Despite early setbacks and opposition, Motaung succeeded in assembling a good mix of veterans and talented rookies and the club soon became a force to be reckoned with. The Kaizer Chiefs soon had a large following.

Within a short time, the Kaizer Chiefs became the most successful team in South Africa, winning more than 78 trophies and gaining an estimated fourteen million supporters throughout the country.

One of Kaizer Chiefs' biggest achievements was winning the African Cup Winners' Cup in 2001.

==Football administrator==
Motaung has also been active in South African football administration, having served on both the National Soccer League (NSL) and South African Football Association(SAFA) executives.

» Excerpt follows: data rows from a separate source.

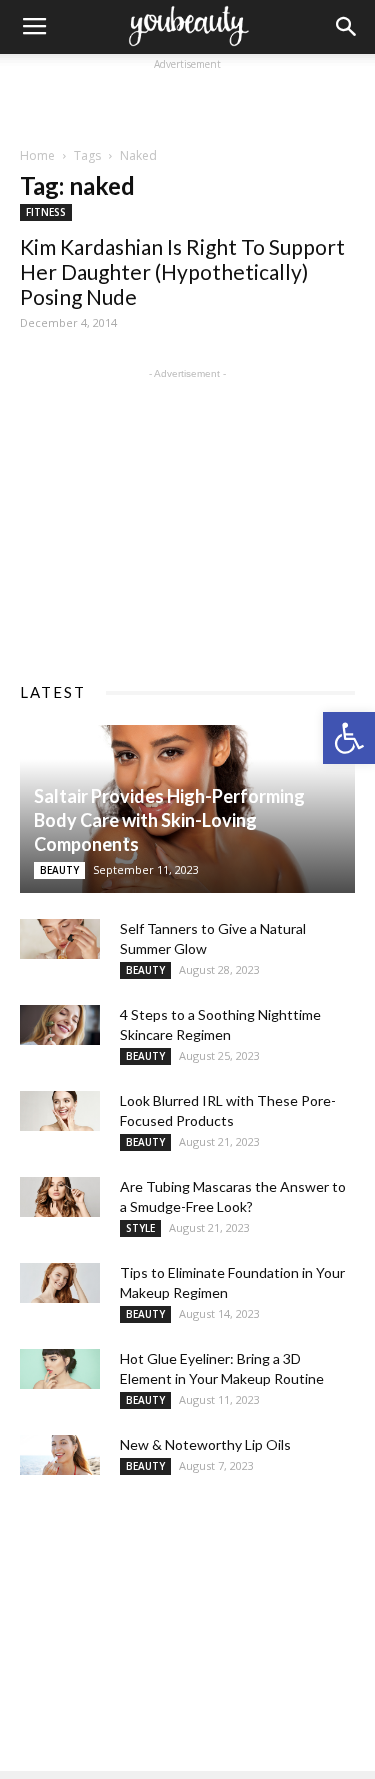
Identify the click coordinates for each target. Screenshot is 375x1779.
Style (140, 1228)
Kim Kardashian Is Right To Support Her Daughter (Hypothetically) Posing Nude (182, 271)
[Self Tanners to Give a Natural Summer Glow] (60, 939)
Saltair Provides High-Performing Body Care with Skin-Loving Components (169, 820)
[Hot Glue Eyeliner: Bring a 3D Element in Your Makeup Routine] (60, 1369)
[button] (349, 738)
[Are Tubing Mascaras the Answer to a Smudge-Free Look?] (60, 1197)
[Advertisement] (188, 100)
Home (37, 155)
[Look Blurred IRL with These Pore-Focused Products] (60, 1111)
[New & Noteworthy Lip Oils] (60, 1455)
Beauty (59, 870)
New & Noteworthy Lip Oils (205, 1444)
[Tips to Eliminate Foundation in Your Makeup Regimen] (60, 1283)
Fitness (46, 212)
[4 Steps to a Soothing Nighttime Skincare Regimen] (60, 1025)
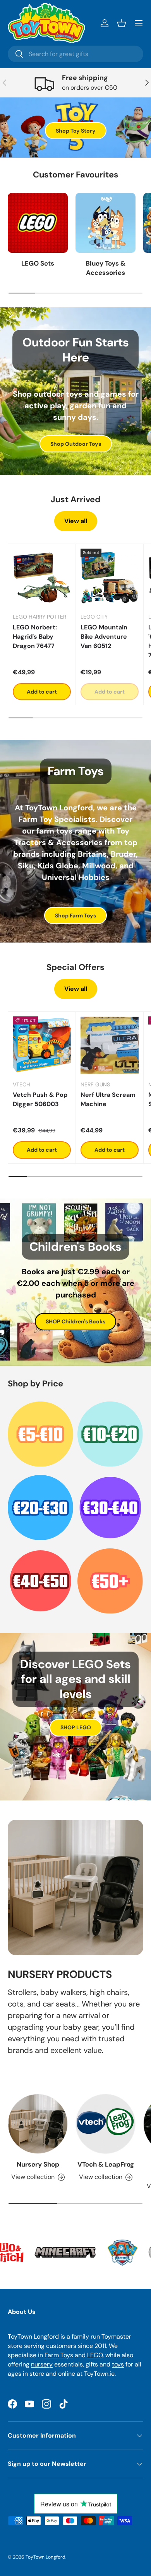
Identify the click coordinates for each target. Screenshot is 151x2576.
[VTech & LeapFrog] (105, 2123)
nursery (42, 2364)
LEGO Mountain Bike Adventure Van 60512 (104, 636)
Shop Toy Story (76, 130)
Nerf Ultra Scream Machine (108, 1099)
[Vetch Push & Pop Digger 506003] (42, 1045)
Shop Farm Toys (75, 915)
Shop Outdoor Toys (75, 443)
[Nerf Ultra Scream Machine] (110, 1045)
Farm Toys (59, 2355)
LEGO (95, 2355)
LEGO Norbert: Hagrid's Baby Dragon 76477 (35, 636)
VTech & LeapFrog (105, 2164)
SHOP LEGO (75, 1727)
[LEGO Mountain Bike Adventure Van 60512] (110, 578)
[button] (121, 23)
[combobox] (75, 54)
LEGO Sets (37, 263)
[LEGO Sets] (38, 223)
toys (118, 2364)
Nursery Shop (38, 2164)
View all (75, 521)
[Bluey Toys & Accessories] (106, 223)
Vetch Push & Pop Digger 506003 (40, 1099)
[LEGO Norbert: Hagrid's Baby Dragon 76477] (42, 578)
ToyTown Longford (45, 2557)
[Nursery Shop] (37, 2123)
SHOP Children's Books (75, 1321)
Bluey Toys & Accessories (105, 268)
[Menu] (138, 23)
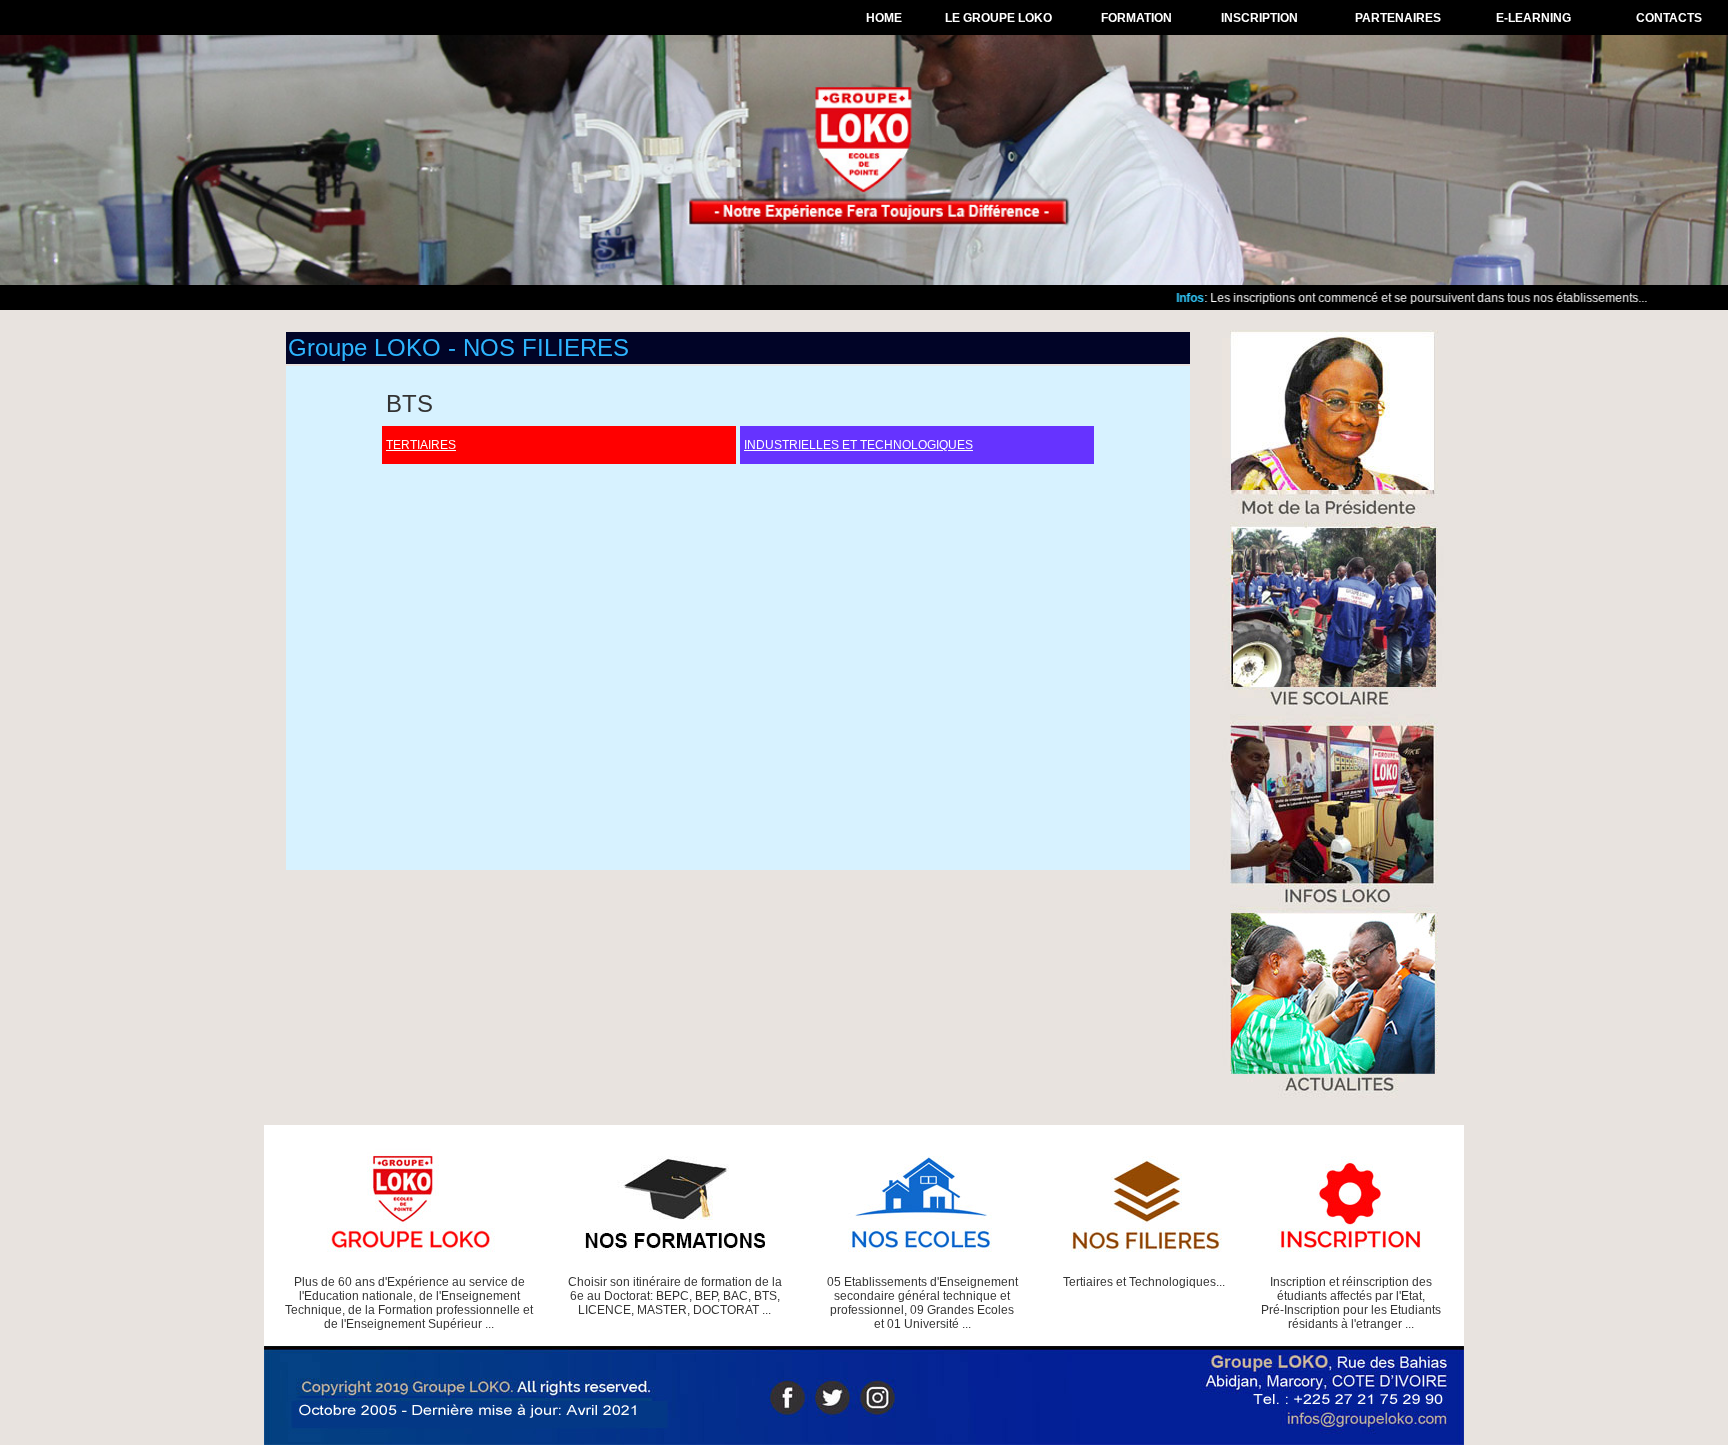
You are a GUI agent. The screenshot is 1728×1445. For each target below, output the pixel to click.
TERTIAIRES (421, 445)
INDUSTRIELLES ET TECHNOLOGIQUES (858, 445)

In addition, Motaung co-founded (with Orlando Pirates' Irvin Khoza) the South African Premier League (PSL) in 1996, which helped bring more sponsors and money into South African professional football.

Motaung currently still serves as a member of the PSL's Board of Governors, while also still running Kaizer Chiefs and being on SAFA's executive committee. He has also indicated that he would accept a position with the Confederation of African Football (CAF) or on world football's governing body, FIFA.

Motaung was voted 73rd in the Top 100 Great South Africans in 2004. He also assisted South Africa's 2010 World Cup Bid Company and was a member of the delegation that went to the FIFA head office in Zürich to be declared the winning bid. Subsequently, he was also appointed as a member of the local organising committee for the 2010 event. Also in 2004, Motaung was given the Entrepreneurial Leadership Award by Henley Management College, South Africa.

In February 2005 it was announced that Motaung would join the board of Primedia Limited as a non-executive director. Primedia is South Africa's largest private media holding company and owns 40% of Kaizer Chiefs. He has also served as a director on the boards of many other companies such as Royal Beechnut, Simba, New Age Beverages and Get Ahead.

==Awards and recognition==
Motaung was appointed a member of South Africa's Order of Ikhamanga, Silver class. Kaizer was also awarded an honorary doctorate in 2022.